● INSTRUCTIONS FOR THE TASK
In the source excerpt below, why does the passage from Cato's Letters trace the differences between nations in "virtue, sagacity, and arms" to their political constitutions rather than to the genius of their people? Answer in one to three sentences.

● SOURCE EXCERPT
****************************************

John Fea (2003) translates Fithian’s desire to be part of a “republic of letters,” a trans-Atlantic exchange of ideas “…was above all else a rational republic, with little tolerance for those unable to rid themselves of parochial passions. Participation required a commitment to self-improvement that demanded a belief in the Enlightenment values of human potential and societal progress. The best citizens of the republic maintained primary loyalty, not to family, friends, faith, or land, but to an international commonwealth of humankind” (464). The republic of letters had a long tradition in France, where “…The ideal was that all members of the community were equal, or at least that everyone had an equal chance for advancement. But that same ideal dictated that one must advance on the community’s terms.” There were inevitably “greats” among them, but “…Since their greatness stemmed in large part from their communal service, to use them as a model—accurate or not—was to promote the cohesion of the Republic” (Goldgar, 1995) .
Cato’s Letters (Trenchard & Gordon, 1720-1723)
“Cato’s Letters,” says Clinton Rossiter (1953), “…was the most popular, quotable, esteemed source for political ideas in the colonial period.” An estimated half of colonial libraries owned bound copies of the 144 essays that were published from 1720 to 1723, over 10 years before the birth of many Founders, a full 20 before Madison (1751) (op. cit.). I report honestly, I was only able to do a cursory search of current US history textbooks (and in most cases I was unable to see or search their indexes), the AP US History exam, and journals, but I found almost no mention, and absolutely no description, of these definitive writings. If James Madison is the “Father of the Constitution,” surely Trenchard and Gordon are “Fathers of the Revolution.”
The pre-Revolutionary colonists were by no means against government. Government that protects life, liberty and property, provides for its citizens and makes life easier is successful government, and causes a society to succeed: “And therefore whatever state gives more encouragement to its subjects than the neighbouring states do, and finds them more work, and gives them greater rewards for that work; and by all these laudable ways makes [the] human condition easier than it is elsewhere, and secures life and property better; that state will draw the inhabitants from the neighbouring countries to its own…” (Gordon, #67, Feb. 1722). Moreover, they thought critically about government, understood the responsibility implicit in big republican ideas like government by the people; i.e., they knew that people make both better governments and worse ones. They were politically astute; above all they knew the power of well chosen words used in specific styles and arguments. Cato’s Letters reveal a clear understanding of the technique, dubbed “doublespeak” centuries later by George Orwell (emphasis mine):
NO. 13. Saturday, January 21, 1721. The Arts of misleading the People by Sounds. (Trenchard)
“…I will own, however, that government makes more fools, and more wise men, than nature makes; and the difference between nation and nation, in point of virtue, sagacity, and arms, arises not from the different genius of the people; which, making very small allowances for the difference of climate, would be the same under the same regulations; but from the different genius of their political constitutions…
“…Yet even in countries where the highest liberty is allowed, and the greatest light shines, you generally find certain men, and bodies of men, set apart to mislead the multitude; who are ever abused with words, ever fond of the worst of things recommended by good names, and ever abhor the best things, and the most virtuous actions, disfigured by ill names. One of the great arts, therefore, of cheating men, is, to study the application and misapplication of sounds—a few loud words rule the majority, I had almost said, the whole world…”

****************************************

● RAW DATA
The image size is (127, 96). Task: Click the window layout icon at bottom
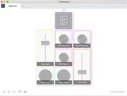click(20, 92)
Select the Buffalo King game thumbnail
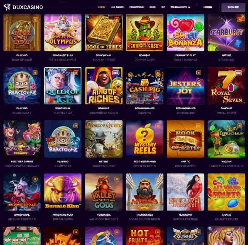Image resolution: width=248 pixels, height=245 pixels. tap(63, 192)
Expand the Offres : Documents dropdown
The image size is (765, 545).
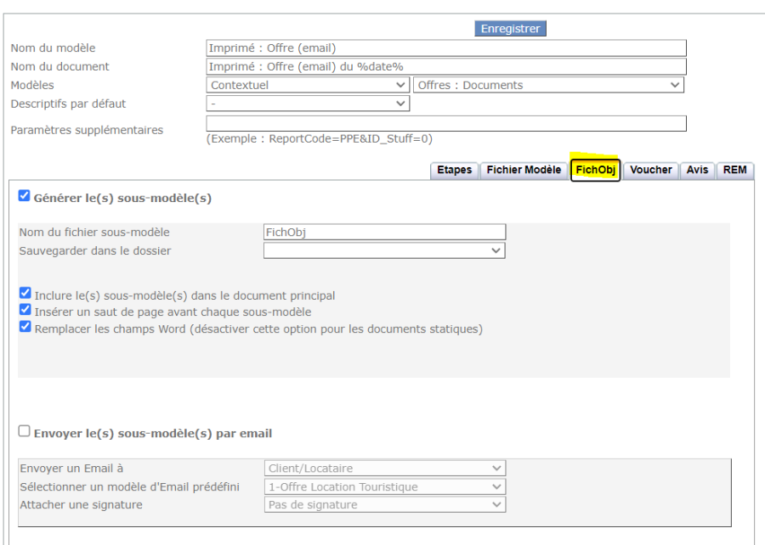click(x=548, y=85)
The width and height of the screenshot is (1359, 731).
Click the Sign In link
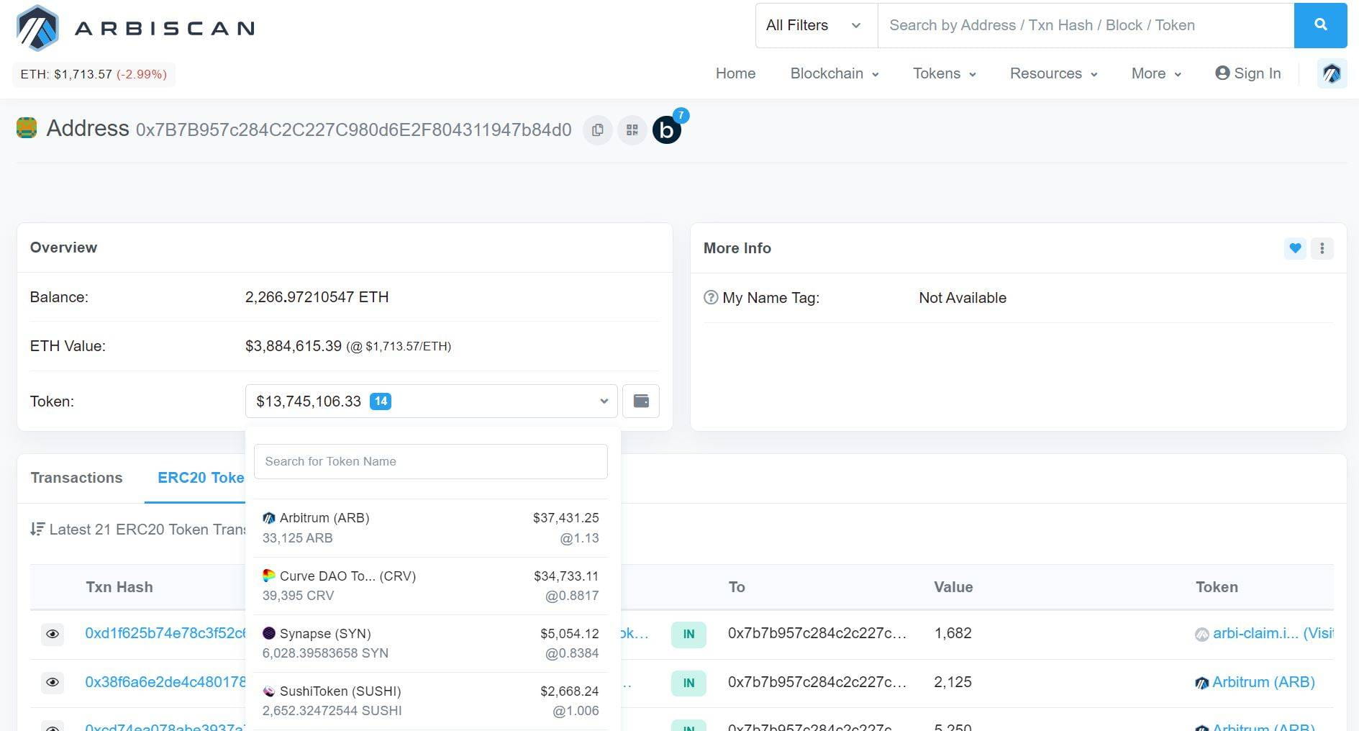coord(1248,73)
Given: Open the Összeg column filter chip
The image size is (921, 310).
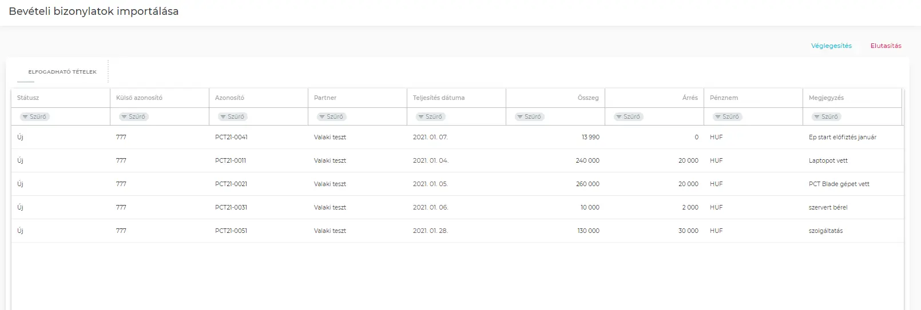Looking at the screenshot, I should 529,116.
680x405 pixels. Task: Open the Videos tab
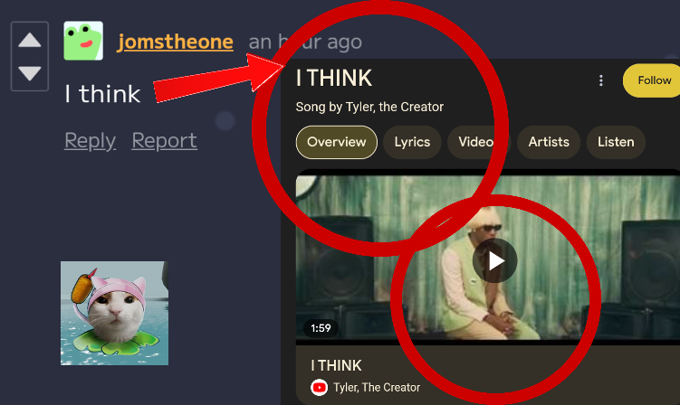[x=478, y=142]
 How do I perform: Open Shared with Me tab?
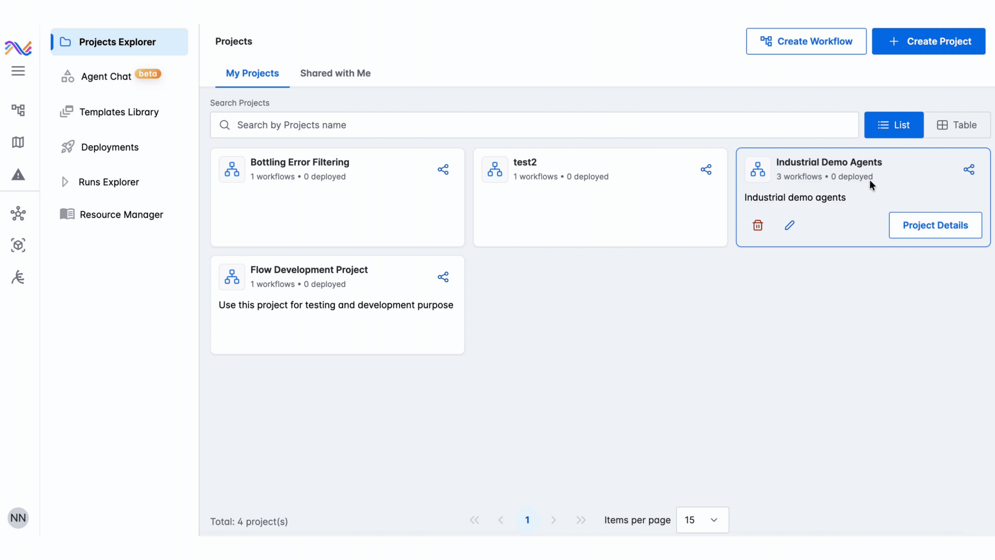pyautogui.click(x=335, y=73)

****************************************

● SOLUTION FOR THIS TASK
The passage holds that people would be the same under the same regulations, allowing only small differences for climate. Differences between nations must therefore come from the different genius of their political constitutions, since government makes more fools and more wise men than nature does.